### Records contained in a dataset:
BEGIN
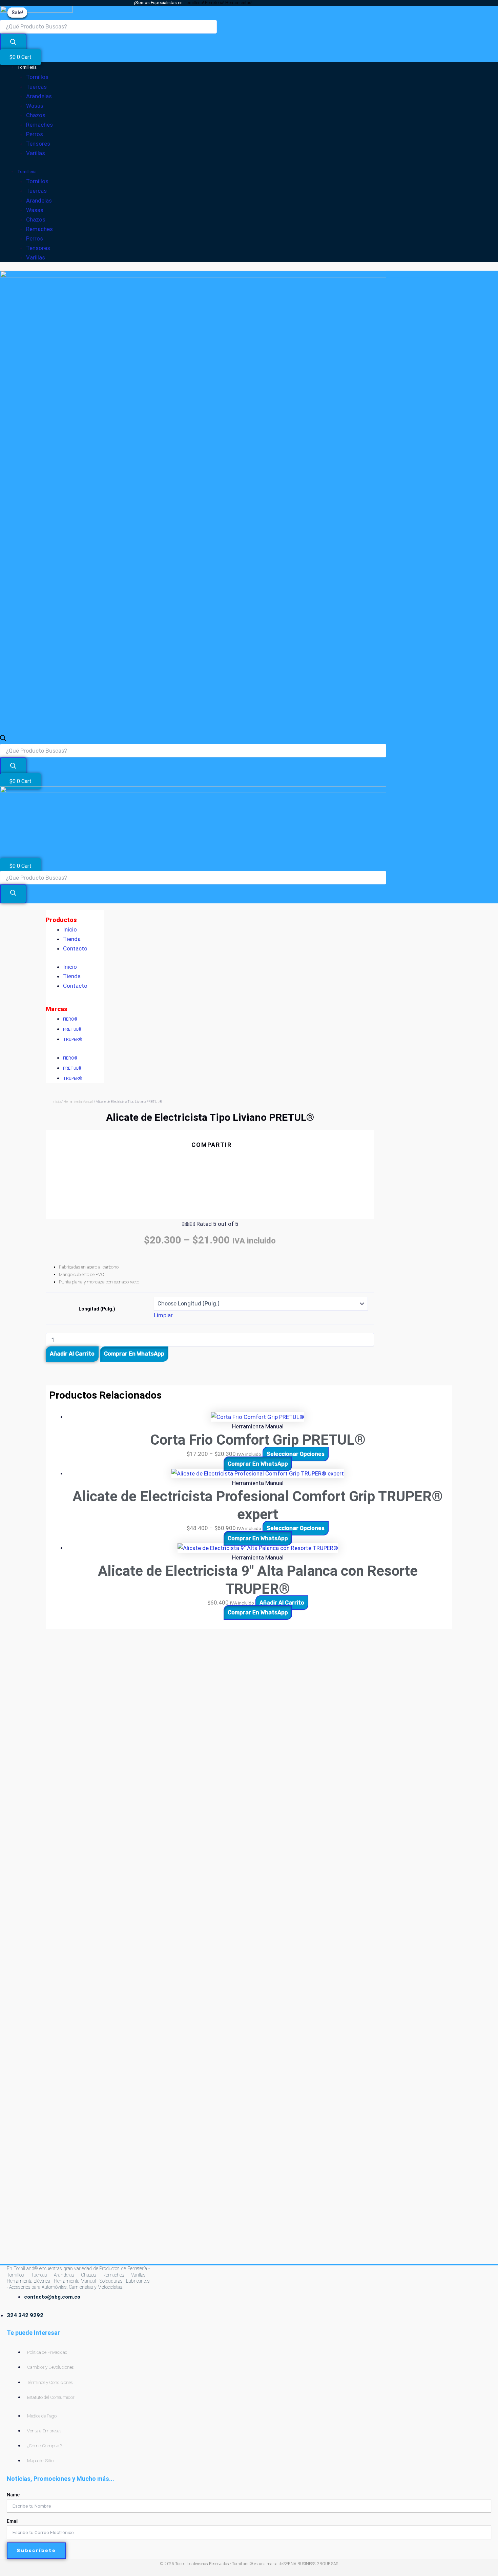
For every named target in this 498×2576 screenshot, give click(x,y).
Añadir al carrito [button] (282, 1602)
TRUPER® (72, 1039)
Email (13, 2521)
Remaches (39, 124)
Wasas (34, 105)
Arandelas (39, 96)
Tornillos (37, 77)
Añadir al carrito (72, 1353)
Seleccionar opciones (296, 1454)
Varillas (35, 153)
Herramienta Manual (78, 1102)
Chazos (35, 115)
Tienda (72, 939)
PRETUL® (72, 1029)
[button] (210, 1158)
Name (13, 2494)
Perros (34, 134)
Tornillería (27, 67)
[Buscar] (13, 43)
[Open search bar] (3, 739)
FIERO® (70, 1019)
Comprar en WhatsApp (134, 1353)
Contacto (75, 948)
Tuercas (36, 86)
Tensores (38, 143)
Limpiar (163, 1315)
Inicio (70, 929)
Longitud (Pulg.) (97, 1309)
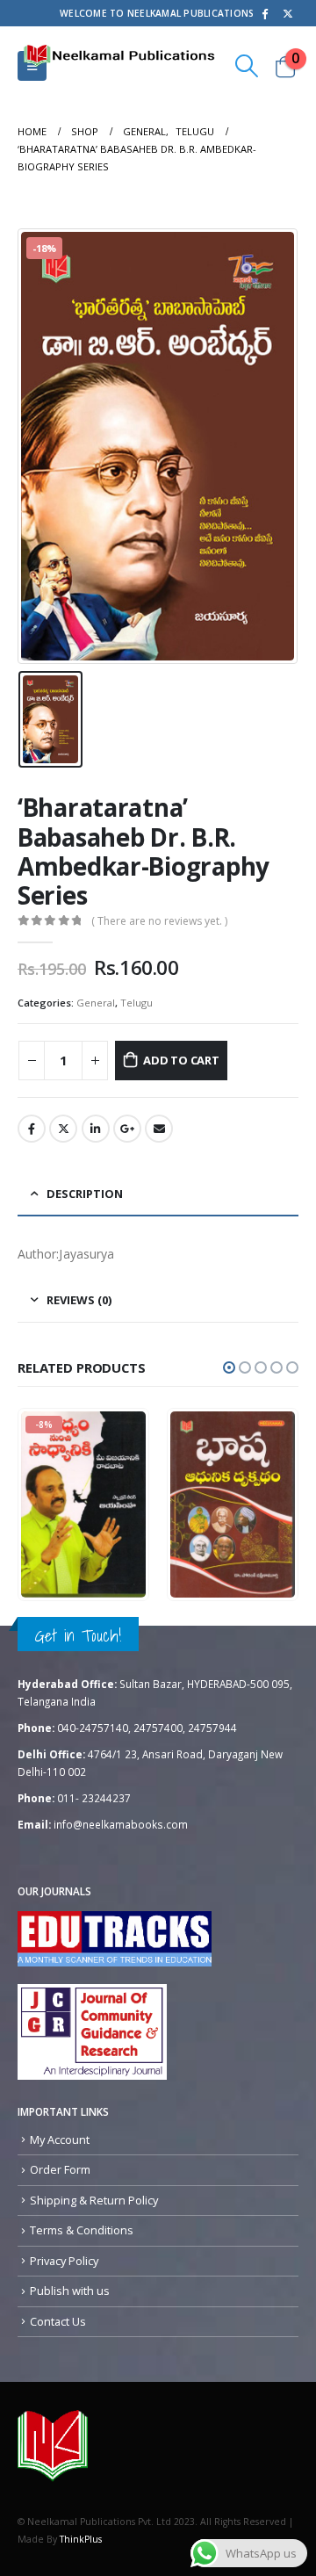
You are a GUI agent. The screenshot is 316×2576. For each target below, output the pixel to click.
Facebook (32, 1129)
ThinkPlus (81, 2539)
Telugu (136, 1002)
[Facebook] (264, 13)
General (95, 1002)
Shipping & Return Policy (94, 2200)
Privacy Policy (64, 2261)
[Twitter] (287, 13)
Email (159, 1129)
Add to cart (181, 1060)
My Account (60, 2139)
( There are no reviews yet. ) (159, 920)
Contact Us (58, 2321)
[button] (229, 1367)
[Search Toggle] (247, 65)
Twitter (63, 1129)
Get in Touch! (78, 1635)
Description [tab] (85, 1193)
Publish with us (70, 2290)
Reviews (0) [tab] (79, 1300)
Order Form (60, 2169)
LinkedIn (96, 1129)
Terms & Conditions (81, 2230)
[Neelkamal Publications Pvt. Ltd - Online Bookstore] (53, 2445)
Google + (127, 1129)
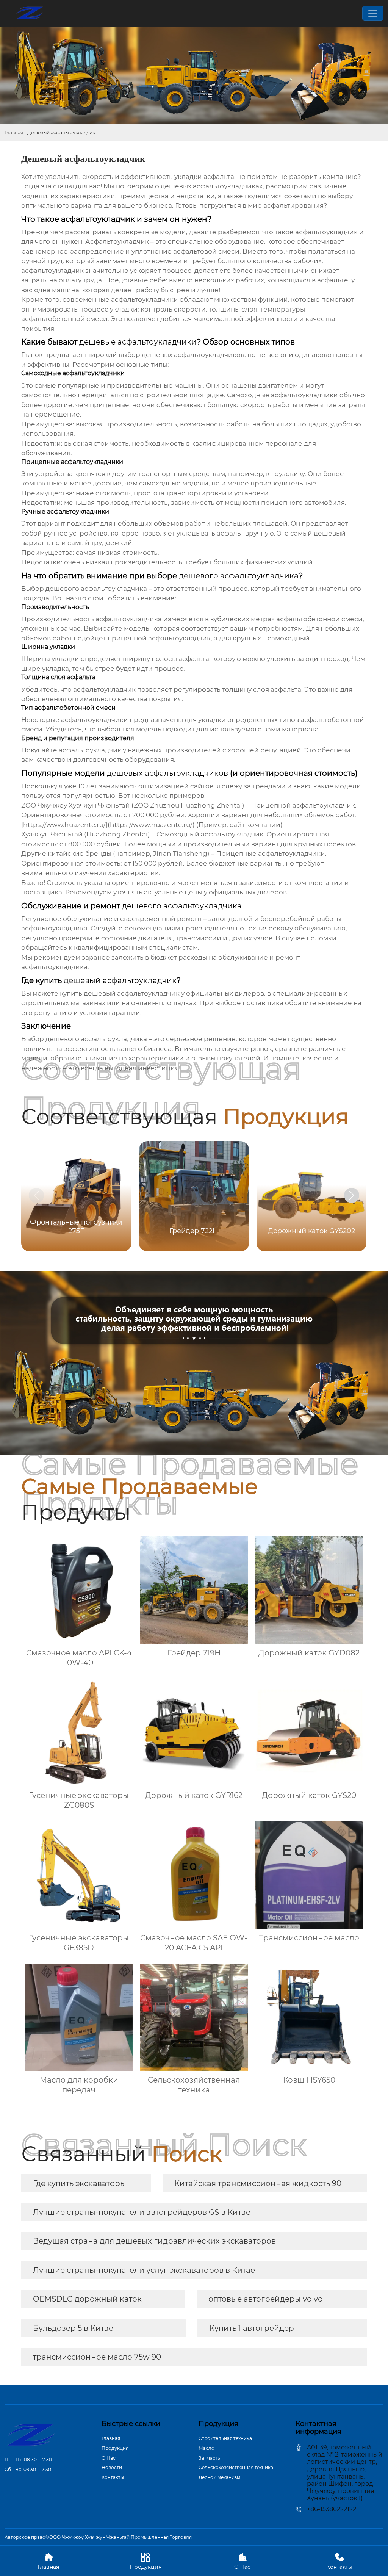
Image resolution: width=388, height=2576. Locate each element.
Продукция (115, 2448)
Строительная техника (225, 2438)
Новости (112, 2467)
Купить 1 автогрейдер (251, 2328)
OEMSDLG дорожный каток (87, 2299)
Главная (14, 132)
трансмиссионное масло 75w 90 (97, 2356)
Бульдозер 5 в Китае (73, 2328)
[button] (351, 1195)
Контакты (113, 2477)
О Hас (109, 2458)
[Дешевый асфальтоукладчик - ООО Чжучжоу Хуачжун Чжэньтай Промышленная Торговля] (30, 13)
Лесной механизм (219, 2477)
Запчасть (209, 2458)
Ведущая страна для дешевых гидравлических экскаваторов (154, 2241)
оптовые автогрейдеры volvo (265, 2299)
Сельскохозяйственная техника (236, 2467)
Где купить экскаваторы (79, 2183)
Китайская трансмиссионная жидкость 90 (257, 2183)
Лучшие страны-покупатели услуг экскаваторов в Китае (144, 2270)
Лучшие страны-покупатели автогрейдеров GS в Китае (141, 2212)
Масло (206, 2448)
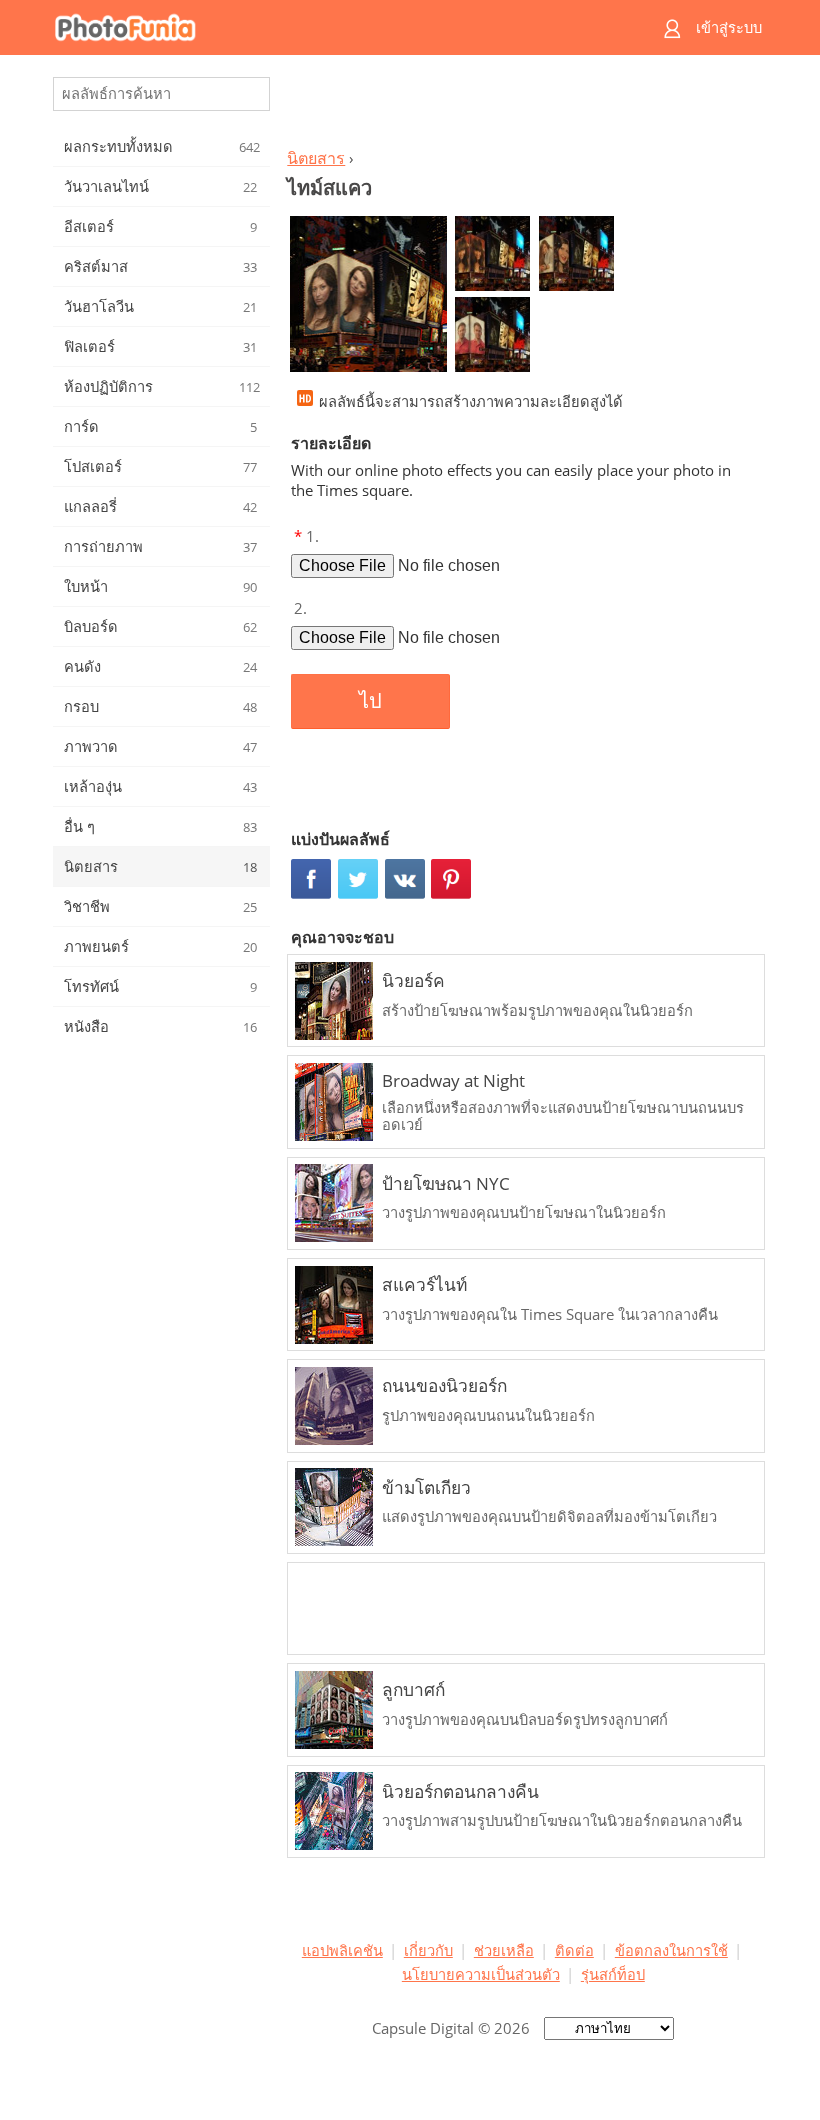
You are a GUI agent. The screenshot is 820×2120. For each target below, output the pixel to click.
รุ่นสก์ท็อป (613, 1974)
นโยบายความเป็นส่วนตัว (481, 1974)
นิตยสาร (316, 158)
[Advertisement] (523, 106)
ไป (370, 701)
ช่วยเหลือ (504, 1950)
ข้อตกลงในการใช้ (671, 1950)
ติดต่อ (574, 1950)
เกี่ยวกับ (428, 1950)
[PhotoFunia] (332, 27)
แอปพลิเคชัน (342, 1950)
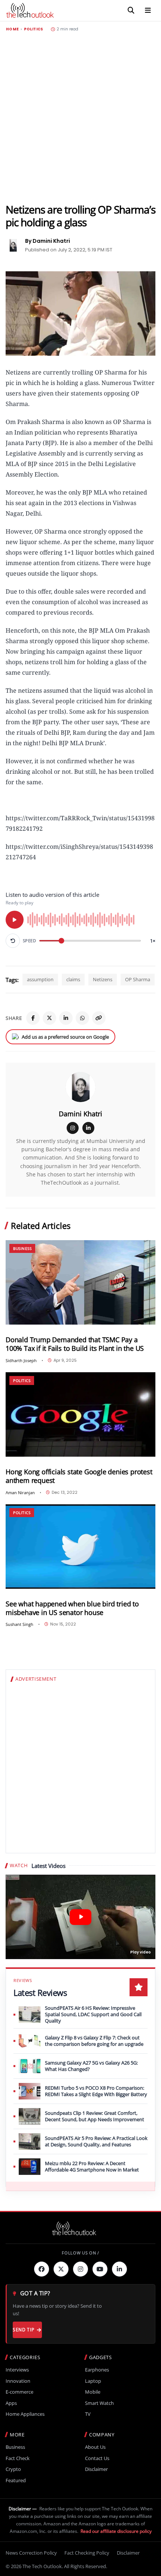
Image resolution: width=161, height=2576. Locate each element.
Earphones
END
### TASK:
From the data above, copy every line where "Añadir" appears.

### RESULT BELOW:
Añadir al carrito [button] (282, 1602)
Añadir al carrito (72, 1353)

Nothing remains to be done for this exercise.